** Opening Document passage block **

Welcome to our forum. I'll try to help but, having read some of your other 12 posts over the past two week on the HSV Community site, I worry that your problem is primarily resolving the fact that your personal doctors are wrong in respect to their understanding of the HSV IgG tests-(I have nothing to say about IgM tests except that they are a waste of time and you would be far better off if you'd never been tested with that test). From what you say, your doctors, like many, believe that tests will always be correct when ordered- this is simply not the case, particularly with the HSV IgG tests. The information you've been given on the HSV Community site is right on target. Here is my analysis of your situation>
1. You went to your doctor with a sore tongue and, being thorough, your doctor included consideration of HSV. That's not a bad thing- she was being thorough. HOWEVER, there is little evidence that your sore tongue was due to herpes and in fact, it is unlikely that that was the case- a.) your symptoms only lasted a few days, symptoms of initial HSV lasts 2-3 weeks; b.) your low positive test was positive for HSV-2, which is very, very unusual as a cause of oral HSV.
2. Retrospectively, your exposure history is not suggestive of HSV. There was no genital contact and your onset of tongue symptoms was long after the 4-14 days it takes for initial HSV outbreaks to appear.
3. Your HSV-2 IgG test was a low positive, in a range where about half are falsely positive. The way to resolve this is with a second, unrelated test such as the Biokit or the Western blot. Your Biokit was negative. If your positive IgG test result was due to HSV-2 as opposed to being falsely positive, the Biokit would have been positive.
4. But your doctor disagrees. Sorry, on this matter your doctor is incorrect.
Hope this helps. It is now time for you to put this entire matter behind you and move forward. You certainly do not need further testing. EWH
Thanks doctor...Ill sleep better tonight given your expertise. It makes me mad that doctors can be so cavalier about diagnosing a lifelong disease with all the anxiety it causes without any knowledge on the subject. I'm going to finds new doctor.
Given my hsv1 was negative, what could cause my igg to be so high (more than twice the cutoff)? That part doesn't make sense to me.

** Closing Document passage block **

### Activity 1
According to the HSV forum post, within how many days after exposure do initial HSV outbreaks appear?
### Activity 2
Using the HSV forum post, explain why the sore tongue was probably not caused by herpes.
### Activity 3
Please list every HSV test named in the HSV forum post.

** Opening Source material block **

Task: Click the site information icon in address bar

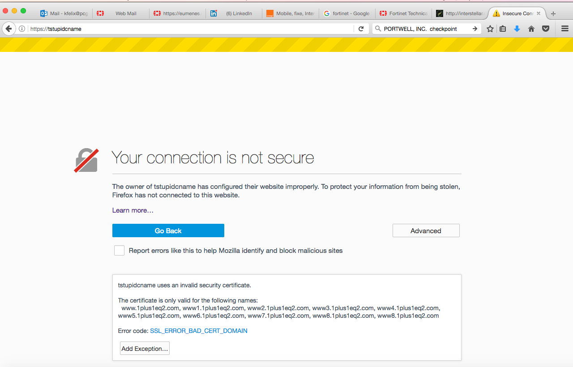Action: tap(21, 29)
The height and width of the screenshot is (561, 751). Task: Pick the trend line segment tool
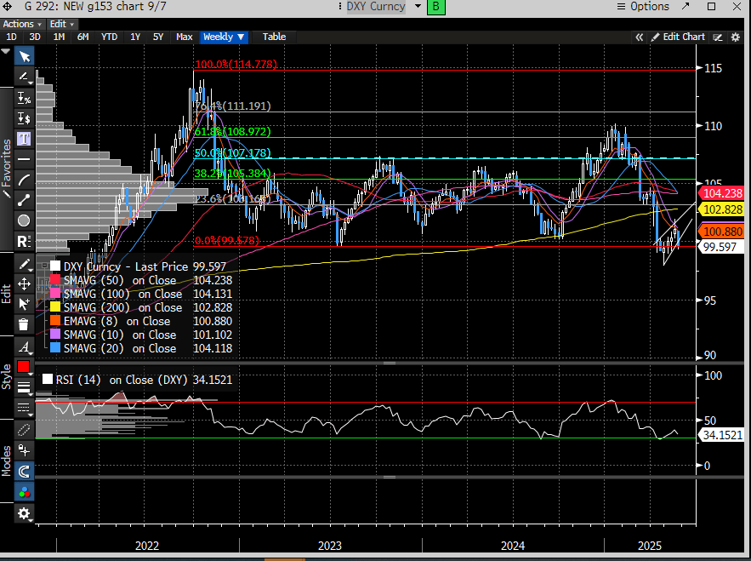click(x=24, y=200)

** Closing Source material block **

### Task output 1
Within 4 to 14 days.

### Task output 2
The symptoms lasted only a few days, while symptoms of initial HSV last 2 to 3 weeks. The low positive result was also for HSV-2, which is very unusual as a cause of oral HSV.

### Task output 3
IgG test, IgM test, Biokit, Western blot